Bij de bakgroep is er per dag afgesproken welke cliënt de telefoon van hun lokaal opn eemt en wie wanneer afwast en afdroogt. Deze lijsten hebben zij zelf opgesteld. Als er geruild moet worden, kunnen zij dit met elkaar regelen. Zij kunnen dus beslissen over welke taken zij hebben. Een cliënt gaf daarentegen wel aan dat de meeste niet willen afwassen en dat zijzelf daarom vaak deze taak maar op zich neemt.

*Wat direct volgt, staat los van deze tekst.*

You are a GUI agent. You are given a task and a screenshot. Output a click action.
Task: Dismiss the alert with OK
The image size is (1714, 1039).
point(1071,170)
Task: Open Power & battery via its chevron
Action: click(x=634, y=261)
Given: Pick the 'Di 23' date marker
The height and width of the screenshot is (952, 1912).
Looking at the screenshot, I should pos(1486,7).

Bij de bakgroep gaat een vaste begeleider weg. Deze begeleider gaat bij een andere groep in De Zilverlinde werken. Er moet daarom een nieuwe medewerker aangenomen worden. De cliënten mogen meebeslissen over wie de nieuwe medewerker wordt. Eén van hun begeleiders vertelde hierover:

“Ze hadden een grote tafel gemaakt, alle cliënten zaten daar omheen, ze hadden de vragen van te voren bedacht met z’n allen, en eentje die stelde de vragen, en eentje die schreef de antwoorden op (…) en als ie klaar was met antwoord opschrijven dan gaf ie een seintje aan zijn collega van je kan de volgende vraag doen. (…) En na ja ze vonden het allemaal heel erg leuk dat zij daar ook een stem in krijgen. Want het is wel hun begeleider.” (Respondent 7). De cliënten vertelden zelf dat ze het leuk vonden om hier een stem in te mogen hebben. Een cliënt gaf echter aan dat zij het wel vervelend vond dat er zoveel verschillende mensen met hun kwamen bakken: “Het is wel anders hier zo voor afscheid, nieuwe mensen gaan weg, is moeilijk. Gaan best wel vaak mensen weg.” (Respondent 14).

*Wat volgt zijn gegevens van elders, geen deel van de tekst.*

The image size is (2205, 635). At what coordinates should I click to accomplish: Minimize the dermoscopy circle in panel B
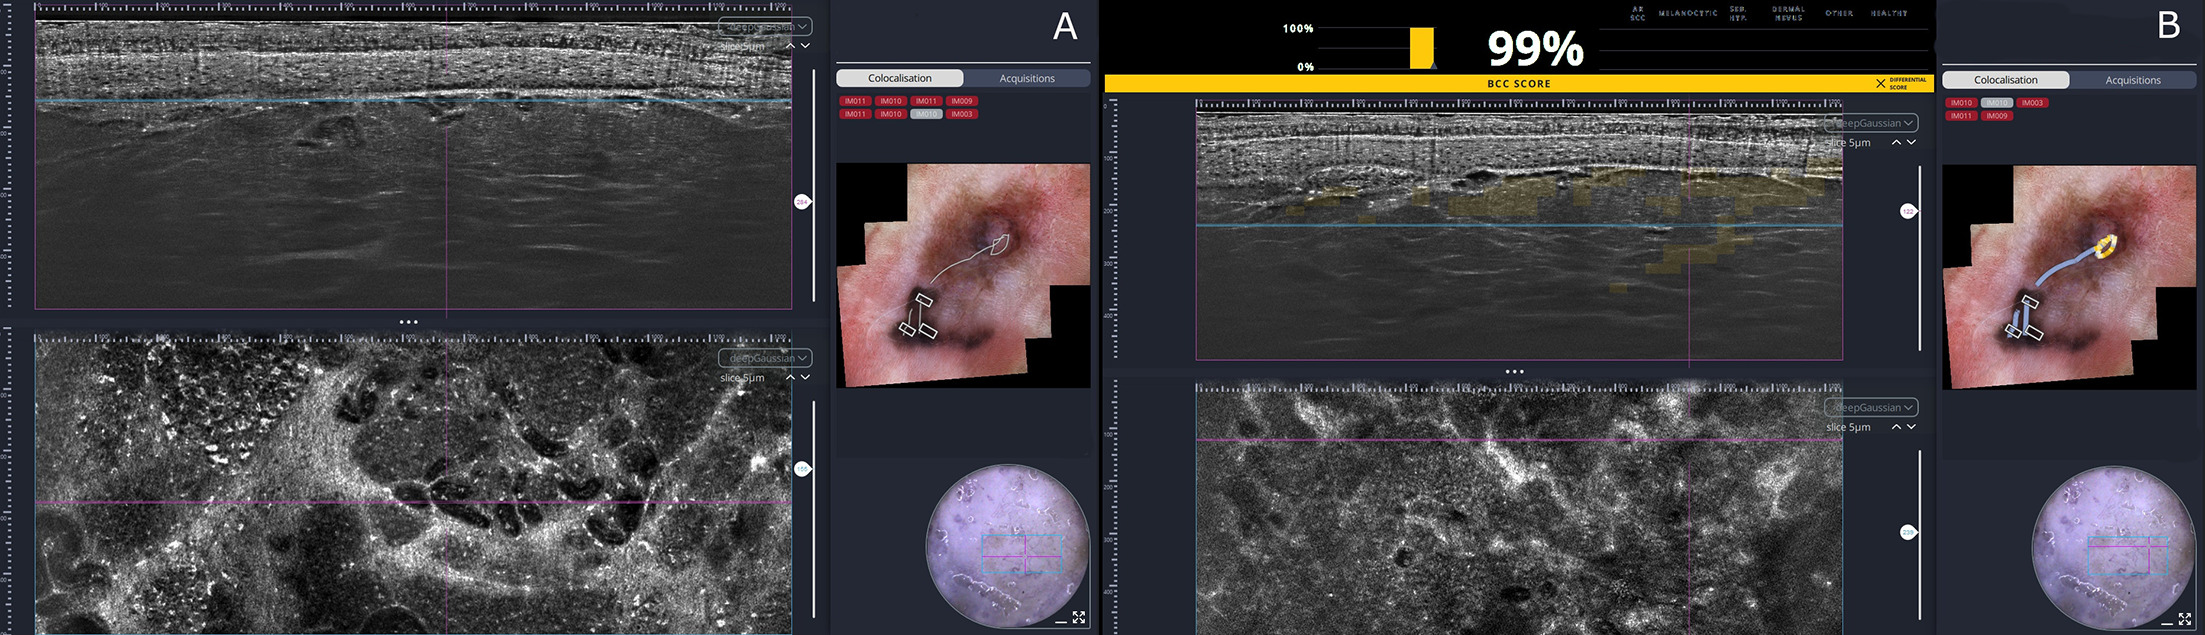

Bij De Zilverlinde kunnen cliënten wisselen van activiteit. Cliënten uit de bakgroep mogen er bijvoorbeeld voor kiezen om te werken in de tuingroep. Cliënten kunnen dan een paar dagen stage lopen op deze nieuwe groep. Als een cliënt dit leuk vindt, kan de cliënt ervoor kiezen om op de nieuwe groep een paar dagen in de week te werken.